Nous avons repris la route vers les falaises du Nord. Là, à la pointe de l'île, un petit chemin de terre permet d'accéder à un point de vue juché au sommet des falaises d'où on peut admirer Gueule-Grand-Gouffre, une cinquantaine de mètres plus bas: c'est une grande arche de roc façonnée par les vagues écumantes qui s'engouffrent dans l'ouverture. En début d'après-midi, nous sommes arrivés à Capesterre, où nous avions presque bouclé le tour de l'île. En chemin, mon chauffeur m'avait rapidement fait découvrir Saint-Louis et Vieux-Fort, deux bourgs alanguis au soleil des tropiques. Au passage, il m'avait signalé quelques maisons rurales traditionnelles aux murs de gaulette tressée et au toit de chaume de canne: ces mêmes matériaux employés pour construire les cases des esclaves des plantations. Il avait attiré mon attention sur la Barre, faille géologique qui trace la frontière entre le Nord et le Sud dans l'île. Lorsqu'on vient du Nord, elle se présente sous la forme d'une petite falaise. Nous avions fait un arrêt au moulin de Bézard, un des 76 anciens moulins à canne qui se dressent encore sur Marie-Galante. Nous nous étions arrêtés sur quelques belles plages. Celle de Moustique, ainsi nommée parce que les yens-yens, ces moucherons aussi féroces que minuscules, s'y ruent sur les baigneurs attardés en fin d'après-midi. Mais surtout celle de la Feuillère, à Capesterre, qui est une des plus belles des îles de la Guadeloupe, et son prolongement, la plage de Touloulou, avec son restaurant et sa boîte de nuit où les touristes venus pour le week-end viennent s'éclater en dansant le zouk.

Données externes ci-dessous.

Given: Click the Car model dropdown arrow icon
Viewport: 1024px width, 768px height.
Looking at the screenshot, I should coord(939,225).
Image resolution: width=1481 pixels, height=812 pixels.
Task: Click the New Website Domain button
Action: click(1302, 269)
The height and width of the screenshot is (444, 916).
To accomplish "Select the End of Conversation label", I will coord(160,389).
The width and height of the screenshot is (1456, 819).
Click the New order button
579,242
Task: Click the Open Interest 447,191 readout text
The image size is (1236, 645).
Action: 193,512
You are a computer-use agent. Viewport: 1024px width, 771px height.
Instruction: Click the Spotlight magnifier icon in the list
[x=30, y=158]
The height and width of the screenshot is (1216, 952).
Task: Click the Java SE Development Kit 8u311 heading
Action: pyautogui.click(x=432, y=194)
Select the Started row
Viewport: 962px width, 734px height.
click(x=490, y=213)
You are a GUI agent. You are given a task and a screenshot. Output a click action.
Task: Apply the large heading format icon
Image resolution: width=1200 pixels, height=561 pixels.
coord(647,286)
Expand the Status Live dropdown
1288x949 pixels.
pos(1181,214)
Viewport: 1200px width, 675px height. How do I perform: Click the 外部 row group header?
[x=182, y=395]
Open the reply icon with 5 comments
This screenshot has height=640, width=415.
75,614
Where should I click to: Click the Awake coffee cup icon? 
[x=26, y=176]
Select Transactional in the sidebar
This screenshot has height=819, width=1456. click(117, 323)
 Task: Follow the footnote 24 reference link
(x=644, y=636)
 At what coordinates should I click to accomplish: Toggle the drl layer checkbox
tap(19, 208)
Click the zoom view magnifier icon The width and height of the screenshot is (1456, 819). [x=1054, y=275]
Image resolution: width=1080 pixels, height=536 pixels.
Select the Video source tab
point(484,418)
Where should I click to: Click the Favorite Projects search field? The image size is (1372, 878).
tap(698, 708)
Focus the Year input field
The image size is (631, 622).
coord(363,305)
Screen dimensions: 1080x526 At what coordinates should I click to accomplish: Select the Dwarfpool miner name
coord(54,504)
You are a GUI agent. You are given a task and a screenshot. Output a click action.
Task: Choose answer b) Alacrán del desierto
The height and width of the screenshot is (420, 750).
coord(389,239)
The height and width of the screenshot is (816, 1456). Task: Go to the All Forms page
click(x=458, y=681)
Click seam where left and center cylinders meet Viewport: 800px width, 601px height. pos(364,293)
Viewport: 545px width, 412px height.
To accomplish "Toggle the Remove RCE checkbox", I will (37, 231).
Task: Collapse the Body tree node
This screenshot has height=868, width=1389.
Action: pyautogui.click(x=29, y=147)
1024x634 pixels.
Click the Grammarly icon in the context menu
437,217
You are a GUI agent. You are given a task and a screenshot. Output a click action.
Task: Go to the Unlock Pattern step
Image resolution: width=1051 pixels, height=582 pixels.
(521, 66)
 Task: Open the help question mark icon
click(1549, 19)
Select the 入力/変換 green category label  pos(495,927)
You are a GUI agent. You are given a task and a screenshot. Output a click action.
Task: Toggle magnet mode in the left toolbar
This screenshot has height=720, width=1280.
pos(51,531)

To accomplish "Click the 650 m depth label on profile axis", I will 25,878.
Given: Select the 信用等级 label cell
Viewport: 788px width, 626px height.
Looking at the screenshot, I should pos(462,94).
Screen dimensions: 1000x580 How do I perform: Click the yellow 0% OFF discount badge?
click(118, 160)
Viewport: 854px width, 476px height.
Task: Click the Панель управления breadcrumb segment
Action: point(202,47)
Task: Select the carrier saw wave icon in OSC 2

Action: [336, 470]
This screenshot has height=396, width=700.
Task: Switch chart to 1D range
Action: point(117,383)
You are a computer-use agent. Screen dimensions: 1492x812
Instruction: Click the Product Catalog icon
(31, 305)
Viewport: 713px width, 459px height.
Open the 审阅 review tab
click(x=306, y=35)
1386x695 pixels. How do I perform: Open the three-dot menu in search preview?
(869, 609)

En fin d'après-midi, j'ai repris L'express des îles pour Pointe-à-Pitre, en compagnie des touristes et de quelques Guadeloupéens venus traiter des affaires à Marie-Galante. Alex Brute m'a lancé un regard de commisération. «Tu retournes chez les gens stressés et dans le trafic!» Car, pour les habitants de la «galette», le rythme de vie en Guadeloupe est si trépidant qu'il ne peut que prédisposer aux maladies cardiovasculaires et à d'autres maux de nos temps modernes.

Les frais de ce reportage ont été payés par le Comité du tourisme des îles de la Guadeloupe.